Both EC2 and Heroku cost you money as soon as you start to use them.

So, sure i will agree, it's easier to get up and running on Heroku if you're a vanilla Ruby dev. AppEngine's scaling is a lot more sensible economically imo.

And this absolutely not to knock Heroku, they are doing some really cool stuff. But for speculative projects, AppEngine is nice, and free for a lot of uses.


To be fair, Google AppEngine gives you that same ability. The difference is, you have to build your app for AppEngine rather than building a plane jane vanilla rack/rails/sinatra/whatever app with postgres.

The app I have running on Heroku uses a number of prebuilt gems, including things like twitter-auth that sort of assume you're using migrations and ActiveRecord with it. I may move it over to AppEngine at some point, but the absolute fastest way for me to get an app up and running was with Heroku.


You're not entirely correct on that point either.

The goal that i have as someone who's building tools for GAE, is to sufficiently abstract the GAE tools so that you aren't building specifically to AppEngine's infrastructure. DataMapper is a great example of an abstraction layer that allows you to build application code that is portable across infrastructure.

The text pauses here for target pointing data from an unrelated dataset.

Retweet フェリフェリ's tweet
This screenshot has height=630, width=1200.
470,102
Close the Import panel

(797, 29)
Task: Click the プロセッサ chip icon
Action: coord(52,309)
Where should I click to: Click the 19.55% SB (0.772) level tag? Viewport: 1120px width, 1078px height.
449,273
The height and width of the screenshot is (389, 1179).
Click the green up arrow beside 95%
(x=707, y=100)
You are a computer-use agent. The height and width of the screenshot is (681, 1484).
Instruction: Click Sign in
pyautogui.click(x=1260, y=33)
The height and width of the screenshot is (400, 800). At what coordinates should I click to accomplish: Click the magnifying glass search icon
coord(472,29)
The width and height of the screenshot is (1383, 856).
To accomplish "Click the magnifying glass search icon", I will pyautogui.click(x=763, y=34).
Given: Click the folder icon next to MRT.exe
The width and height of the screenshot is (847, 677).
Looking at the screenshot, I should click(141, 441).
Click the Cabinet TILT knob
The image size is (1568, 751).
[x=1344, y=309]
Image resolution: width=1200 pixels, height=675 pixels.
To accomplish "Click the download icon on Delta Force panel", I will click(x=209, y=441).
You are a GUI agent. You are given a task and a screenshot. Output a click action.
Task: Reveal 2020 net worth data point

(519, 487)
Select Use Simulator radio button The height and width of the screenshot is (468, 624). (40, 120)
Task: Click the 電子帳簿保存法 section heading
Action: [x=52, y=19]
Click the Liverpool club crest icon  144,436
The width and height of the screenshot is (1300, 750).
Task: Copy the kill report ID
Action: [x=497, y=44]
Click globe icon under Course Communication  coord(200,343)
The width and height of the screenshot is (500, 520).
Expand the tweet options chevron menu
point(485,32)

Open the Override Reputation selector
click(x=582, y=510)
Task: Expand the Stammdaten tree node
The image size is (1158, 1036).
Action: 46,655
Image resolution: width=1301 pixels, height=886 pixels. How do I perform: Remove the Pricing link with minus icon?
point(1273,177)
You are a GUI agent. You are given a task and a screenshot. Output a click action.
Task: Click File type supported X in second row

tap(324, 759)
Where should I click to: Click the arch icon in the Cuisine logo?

The goal is to be able to build an application on GAE, and if your requirements change at some point and GAE doesn't fit, you can migrate off of it without substantial pain.


Additionally, it's pretty quick to get an application up and running on GAE as well. Not entirely trivial at the moment, but it's getting close (still waiting on the release of a couple gems before i can say that's the case).

If you want to see one way to get an application up and running here's one: http://code.google.com/p/appengine-jruby/wiki/GettingStarted


I'm really happy with the easy to deploy options being made available. I'm not too sure about the "it scales" attitude with any of these products. Scaling is not about the platform, the platform is one component.